Tigemonam is a dialkylazetidinone derivative patented by E. R. Squibb and Sons, Inc. as a beta-lactam agent useful for the treatment of bacterial infections. Of the orally active beta-lactams, tigemonam is one of the most potent, with a spectrum of activity similar to that of aztreonam and highly resistant to hydrolysis by the beta-lactamase enzymes. Tigemonam inhibits 90% of Escherichia coli, Klebsiella spp., Proteus spp., Salmonella spp., Haemophilus influenzae and Branhamella catarrhalis tested. In localized infections, tigemonam also demonstrated excellent in vivo activity. In acute pyelonephritis in mice caused by Escherichia coli or Proteus sp., tigemonam was very effective. In a rat lung model with Klebsiella pneumoniae, tigemonam was active with a median effective dose of 46 mg/kg compared with 160 mg/kg for cefaclor and over 200 mg/kg for amoxicillin.

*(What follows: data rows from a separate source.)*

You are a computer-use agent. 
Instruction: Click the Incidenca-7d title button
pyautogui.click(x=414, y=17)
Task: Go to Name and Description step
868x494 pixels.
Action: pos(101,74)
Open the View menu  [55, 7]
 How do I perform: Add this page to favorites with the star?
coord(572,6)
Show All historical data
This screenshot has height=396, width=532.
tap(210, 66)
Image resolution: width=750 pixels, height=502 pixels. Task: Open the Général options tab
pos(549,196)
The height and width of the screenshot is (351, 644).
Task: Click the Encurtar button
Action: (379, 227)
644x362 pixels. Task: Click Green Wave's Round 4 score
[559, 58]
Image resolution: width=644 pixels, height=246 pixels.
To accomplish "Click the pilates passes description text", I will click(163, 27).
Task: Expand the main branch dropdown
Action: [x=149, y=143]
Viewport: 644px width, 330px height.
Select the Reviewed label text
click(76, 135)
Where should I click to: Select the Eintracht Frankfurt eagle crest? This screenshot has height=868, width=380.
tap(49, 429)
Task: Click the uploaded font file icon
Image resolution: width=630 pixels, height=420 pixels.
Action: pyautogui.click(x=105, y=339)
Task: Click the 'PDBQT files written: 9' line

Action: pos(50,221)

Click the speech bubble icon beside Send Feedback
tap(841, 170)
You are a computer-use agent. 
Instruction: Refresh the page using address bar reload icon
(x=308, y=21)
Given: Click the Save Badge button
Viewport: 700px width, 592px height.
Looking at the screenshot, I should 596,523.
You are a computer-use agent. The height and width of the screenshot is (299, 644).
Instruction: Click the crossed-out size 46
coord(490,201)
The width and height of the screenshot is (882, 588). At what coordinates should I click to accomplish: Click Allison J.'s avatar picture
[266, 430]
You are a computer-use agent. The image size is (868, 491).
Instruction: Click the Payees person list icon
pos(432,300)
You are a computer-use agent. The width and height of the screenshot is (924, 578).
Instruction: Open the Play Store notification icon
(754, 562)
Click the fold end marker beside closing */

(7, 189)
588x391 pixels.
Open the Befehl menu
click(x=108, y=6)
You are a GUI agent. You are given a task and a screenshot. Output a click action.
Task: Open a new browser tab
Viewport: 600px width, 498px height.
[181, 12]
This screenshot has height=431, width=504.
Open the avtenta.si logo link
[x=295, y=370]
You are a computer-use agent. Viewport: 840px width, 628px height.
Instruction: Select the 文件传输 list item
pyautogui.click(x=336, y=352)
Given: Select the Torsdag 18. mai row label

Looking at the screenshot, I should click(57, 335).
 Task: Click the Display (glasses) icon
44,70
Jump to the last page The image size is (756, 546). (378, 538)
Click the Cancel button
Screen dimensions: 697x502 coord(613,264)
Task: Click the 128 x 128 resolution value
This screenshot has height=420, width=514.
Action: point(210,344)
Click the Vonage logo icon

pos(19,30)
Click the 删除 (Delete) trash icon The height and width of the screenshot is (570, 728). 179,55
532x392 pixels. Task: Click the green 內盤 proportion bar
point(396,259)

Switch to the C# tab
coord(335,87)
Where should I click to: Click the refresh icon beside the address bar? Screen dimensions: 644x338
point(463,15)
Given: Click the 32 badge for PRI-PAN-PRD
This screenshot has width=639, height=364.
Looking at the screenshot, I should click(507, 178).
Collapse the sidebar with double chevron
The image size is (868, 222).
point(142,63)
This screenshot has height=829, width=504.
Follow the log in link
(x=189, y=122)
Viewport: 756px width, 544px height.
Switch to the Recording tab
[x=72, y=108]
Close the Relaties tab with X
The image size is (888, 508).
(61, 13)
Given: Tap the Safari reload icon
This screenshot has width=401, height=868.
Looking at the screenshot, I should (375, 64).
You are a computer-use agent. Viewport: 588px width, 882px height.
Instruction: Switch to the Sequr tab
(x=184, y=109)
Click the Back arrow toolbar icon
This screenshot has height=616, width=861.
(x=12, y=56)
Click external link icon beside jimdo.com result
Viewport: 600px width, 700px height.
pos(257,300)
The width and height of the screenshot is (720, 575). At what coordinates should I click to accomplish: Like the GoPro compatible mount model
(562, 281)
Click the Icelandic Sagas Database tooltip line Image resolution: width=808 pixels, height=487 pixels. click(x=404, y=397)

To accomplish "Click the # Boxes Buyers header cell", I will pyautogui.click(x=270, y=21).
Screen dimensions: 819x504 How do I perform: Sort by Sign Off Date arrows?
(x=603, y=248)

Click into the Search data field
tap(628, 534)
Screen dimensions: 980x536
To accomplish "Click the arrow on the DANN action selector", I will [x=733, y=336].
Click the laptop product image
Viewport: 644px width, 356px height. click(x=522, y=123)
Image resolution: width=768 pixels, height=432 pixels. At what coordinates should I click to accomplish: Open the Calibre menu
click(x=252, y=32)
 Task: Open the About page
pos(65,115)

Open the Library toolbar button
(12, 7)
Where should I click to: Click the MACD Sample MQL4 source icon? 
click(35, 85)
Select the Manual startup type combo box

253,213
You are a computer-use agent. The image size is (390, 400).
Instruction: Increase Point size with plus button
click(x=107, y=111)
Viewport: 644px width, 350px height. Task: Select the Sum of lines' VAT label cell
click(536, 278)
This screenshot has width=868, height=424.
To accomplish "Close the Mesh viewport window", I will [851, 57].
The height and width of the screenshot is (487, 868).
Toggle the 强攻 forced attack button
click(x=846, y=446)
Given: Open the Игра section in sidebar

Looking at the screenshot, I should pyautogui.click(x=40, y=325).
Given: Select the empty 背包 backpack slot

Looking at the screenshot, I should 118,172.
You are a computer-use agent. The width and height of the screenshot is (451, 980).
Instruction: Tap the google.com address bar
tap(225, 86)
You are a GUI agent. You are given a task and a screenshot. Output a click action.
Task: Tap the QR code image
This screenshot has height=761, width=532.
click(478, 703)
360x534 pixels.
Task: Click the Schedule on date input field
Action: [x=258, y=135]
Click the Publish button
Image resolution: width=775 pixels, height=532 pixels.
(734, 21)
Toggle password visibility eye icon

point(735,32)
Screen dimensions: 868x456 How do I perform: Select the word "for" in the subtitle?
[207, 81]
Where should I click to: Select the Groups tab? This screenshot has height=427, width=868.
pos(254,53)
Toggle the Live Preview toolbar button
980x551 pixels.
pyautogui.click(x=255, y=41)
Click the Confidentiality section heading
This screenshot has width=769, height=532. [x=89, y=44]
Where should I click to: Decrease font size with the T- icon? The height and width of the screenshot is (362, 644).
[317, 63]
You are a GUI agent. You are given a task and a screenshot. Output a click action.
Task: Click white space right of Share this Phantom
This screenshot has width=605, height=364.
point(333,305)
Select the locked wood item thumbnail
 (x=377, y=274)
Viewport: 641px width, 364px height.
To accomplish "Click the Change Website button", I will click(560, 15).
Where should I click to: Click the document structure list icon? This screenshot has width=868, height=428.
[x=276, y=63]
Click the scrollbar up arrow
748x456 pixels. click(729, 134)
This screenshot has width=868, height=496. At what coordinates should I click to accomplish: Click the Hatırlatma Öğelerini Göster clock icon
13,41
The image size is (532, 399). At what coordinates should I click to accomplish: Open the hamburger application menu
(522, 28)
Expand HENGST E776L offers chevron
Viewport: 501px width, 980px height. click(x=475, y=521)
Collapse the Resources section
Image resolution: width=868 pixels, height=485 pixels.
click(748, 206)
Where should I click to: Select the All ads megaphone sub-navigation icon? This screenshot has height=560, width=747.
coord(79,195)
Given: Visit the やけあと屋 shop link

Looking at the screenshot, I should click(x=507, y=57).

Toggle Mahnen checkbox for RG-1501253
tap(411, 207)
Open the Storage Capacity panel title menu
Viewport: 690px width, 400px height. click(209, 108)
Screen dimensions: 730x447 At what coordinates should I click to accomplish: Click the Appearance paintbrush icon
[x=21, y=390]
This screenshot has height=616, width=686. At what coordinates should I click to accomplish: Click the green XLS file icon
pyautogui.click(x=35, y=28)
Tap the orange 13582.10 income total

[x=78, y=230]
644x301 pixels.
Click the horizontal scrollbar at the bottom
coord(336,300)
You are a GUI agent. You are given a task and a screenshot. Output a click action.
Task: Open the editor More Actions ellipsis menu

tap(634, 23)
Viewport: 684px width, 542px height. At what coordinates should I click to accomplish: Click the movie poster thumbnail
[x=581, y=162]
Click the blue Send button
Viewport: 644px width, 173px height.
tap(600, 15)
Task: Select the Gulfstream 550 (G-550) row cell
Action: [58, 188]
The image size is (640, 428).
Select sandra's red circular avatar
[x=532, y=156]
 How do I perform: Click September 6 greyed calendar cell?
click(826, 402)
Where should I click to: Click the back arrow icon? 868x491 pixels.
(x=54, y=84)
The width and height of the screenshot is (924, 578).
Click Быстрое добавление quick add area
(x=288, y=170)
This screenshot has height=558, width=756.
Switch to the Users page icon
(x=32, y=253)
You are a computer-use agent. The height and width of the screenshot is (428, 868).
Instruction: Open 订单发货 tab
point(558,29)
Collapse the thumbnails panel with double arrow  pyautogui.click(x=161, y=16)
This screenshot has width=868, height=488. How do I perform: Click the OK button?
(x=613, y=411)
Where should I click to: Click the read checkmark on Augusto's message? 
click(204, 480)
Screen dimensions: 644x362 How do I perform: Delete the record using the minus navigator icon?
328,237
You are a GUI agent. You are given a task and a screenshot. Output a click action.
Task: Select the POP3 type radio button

Soterenol [(+)-1-(3-methanesulphonamido, 4-hydroxyphenyl)-2-isopropylaminoethanol, MJ 1992] is a directly acting sympathomimetic amine which has been shown to display Beta2-adrenoceptor selectivity. Soterenol, a methanesulfonamido-phenethanolamine related structurally to isoproterenol, was a highly effective bronchodilator agent in several animal species by various routes of administration. The bronchodilator potency of soterenol was equivalent to, or greater than, that of isoproterenol. Soterenol also had potent stimulant action on the alpha-receptor of the smooth muscle.

Carubicin (also known as Carminomycin) is an anthracycline antineoplastic antibiotic isolated from the bacterium Actinomadura carminata. Carubicin intercalates into DNA and interacts with topoisomerase II, thereby inhibiting DNA replication and repair and RNA and protein synthesis. The drug is active against a variety of experimental tumors. Pharmacology studies in animals revealed that the drug bound largely to serum proteins and that it was widely distributed. In clinical trials The main toxic effect was myelosuppression but gastrointestinal intolerance and alopecia were also reported. Objective partial responses were seen in two of seven previously untreated patients with non-small cell lung cancer and one of three patients with squamous cell carcinoma of the head and neck previously untreated with chemotherapy.